PARIS: Le cinéaste Jean-Paul Rappeneau, réalisateur de huit longs-métrages dont le très populaire en France et à l'étranger "Cyrano de Bergerac" (1990), est décédé mardi soir à Paris à l'âge de 94 ans, a annoncé mercredi à l'AFP un de ses fils.

Jean-Paul Rappeneau, l'un des doyens du cinéma hexagonal, a tourné avec les plus grands comédiens français, de Yves Montand ("Le Sauvage") à Catherine Deneuve ("La vie de château"), en passant par Gérard Depardieu, Jean-Paul Belmondo ("Les Mariés de l'An II") ou Isabelle Adjani ("Tout feu tout flamme").

C'est en portant au cinéma les aventures de Cyrano et ses amours contrariées avec sa cousine Roxane, basées sur la légendaire pièce d'Edmond Rostand, écrite au XIXe siècle, que cet autodidacte avait connu son plus grand succès.

Co-scénarisé avec l'écrivain français Jean-Claude Carrière et porté par l'interprétation de Gérard Depardieu dans le rôle-titre, son "Cyrano" avait décroché dix César en 1991, dont celui de meilleur film, et avait valu à Jean-Paul Rappeneau celui de meilleur réalisateur.

"Nous ne pouvions nous contenter d'une simple mise en images de la pièce (...). Le vrai pari du film, c'est que les personnages y parlent en vers", expliquait-il.

Totalisant plus de 10 millions d'entrées dans le monde, le film avait aussi décroché cinq nominations aux Oscars.

Connu pour son perfectionnisme, Jean-Paul Rappeneau choisissait ses projets avec soin, ne craignant pas de laisser s'écouler de longues années entre chaque film.

"Je ne suis pas comme un pommier qui fait tomber ses fruits chaque automne. Mon rythme, c'est plutôt un film tous les cinq ou six  ans. Je ne vois pas pourquoi on devrait enchaîner les projets.
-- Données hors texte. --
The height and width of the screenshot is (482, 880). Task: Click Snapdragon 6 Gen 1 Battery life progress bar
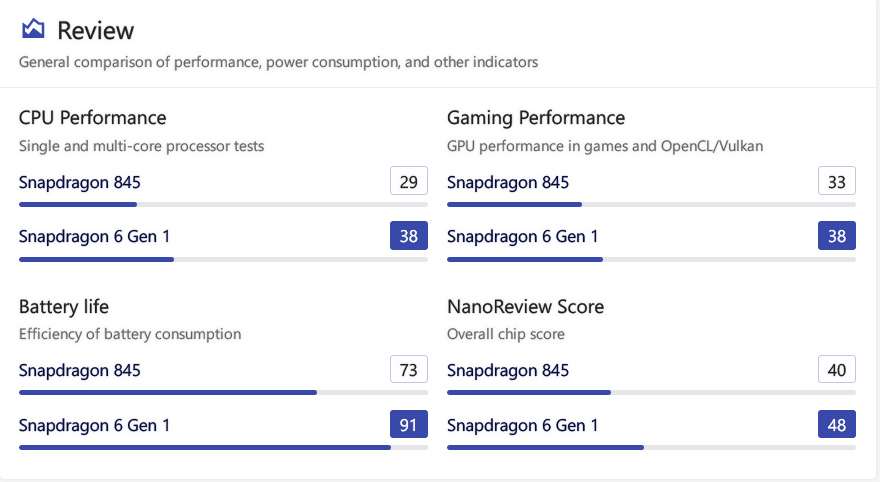pyautogui.click(x=223, y=447)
A moins bien sûr d'avoir besoin d'argent...", disait-il à l'hebdomadaire Paris Match en 2015.

Populaire et exigeant 

Né le 8 avril 1932 dans une famille nombreuse, il avait abandonné des études de droit pour se lancer dans le cinéma, notamment auprès de Louis Malle ("Au revoir les enfants")dont il devient l'assistant, co-écrivant le scénario de "Zazie dans le métro".

Il avait fait ses premiers pas de réalisateur en signant en 1966 "La vie de château", dans lequel Catherine Deneuve campe une épouse rongée par l'ennui aux côtés de Philippe Noiret.

Si ses débuts coïncident avec l'éclosion de la Nouvelle Vague, il s'était toujours tenu à distance de ce mouvement qui révolutionna le cinéma français dans les années 50-60. "A l'exception d'+A bout de souffle+ et d'+Hiroshima mon amour+, aucun des films (de la Nouvelle Vague) ne me plaisait vraiment", disait-il.

Tenant d'un cinéma populaire et exigeant, Jean-Paul Rappeneau avait ensuite enchaîné les succès.

En 1995, il avait relevé un autre défi en portant à l'écran "Le Hussard sur le toit", avec Olivier Martinez et Juliette Binoche, tiré du roman de Jean Giono, réputé difficile à adapter.

Son dernier film, la comédie dramatique "Belles Familles", remontait à 2015 et mettait en scène Mathieu Amalric, Karin Viard et Marine Vacth.

En 2025, Jean-Paul Rappeneau avait publié ses mémoires ("Vive allure") dans lesquelles transparaissait son approche singulière du métier de cinéaste. "Quand un film se termine, disait-il, je suis comme un naufragé sur la plage, j'attends le prochain voyage".